Des amoureux de Laval, ensemble depuis 20 ans, qui planifiaient échanger leurs vœux le 20 juin 2020 ont dû changer de concept.

Ghislain Tanguay et sa femme, Caroline St-Jean, se marieront finalement le samedi 25 juin 2022 entourés de leurs proches, ce qui est le principal.

«Ce qui me stressait, c’était de perdre des membres de la famille, à cause de l’âge ou de la COVID», témoigne M. Tanguay, qui a encore plusieurs tantes «passablement âgées».

Ghislain et Caroline avaient amoureusement emballé environ 120 chandelles en guise de cadeau pour leurs invités. Ils ont dû toutes les ré-étiqueter à la main avec la bonne date en raison du report de la cérémonie.

«En même temps, on n’avait rien de mieux à faire en confinement», rigole le père de trois enfants. 

Une année hors de l’ordinaire  

Valérie Bigras
Photo courtoisie

« Le manque de main-d’œuvre complique les opérations, mais on vit le bonheur intense de gens qui essaient de se marier depuis trois ans. »

- Maryse Noël, organisatrice de mariages

« Les gens qui m’écrivent pour des photos au mois d’octobre, on oublie ça ! »

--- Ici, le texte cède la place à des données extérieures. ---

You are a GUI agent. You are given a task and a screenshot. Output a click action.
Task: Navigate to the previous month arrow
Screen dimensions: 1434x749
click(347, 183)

- Jessica Samyn, photographe de mariage

« Il manque de tout. Tant les fleurs locales que celles qui proviennent de l’étranger. »

- Marie Ève Sauvageau, fleuriste et copropriétaire de Grenadine Atelier

« Je félicite les futurs époux. Ça prend une bonne dose de volonté pour passer à travers une pandémie et quand même se marier. »

- Alain Simard, propriétaire des disco-mobiles AudioPlus

Valérie Bigras
Photo courtoisie

« J’ai deux couples qui ont voulu reporter leur mariage [à la basilique Sainte-Anne-de-Beaupré] de 2022 à 2023. »

- Père Jacques Fortin, curé de la paroisse Notre-Dame-de-la-Nouvelle-France, près de Québec.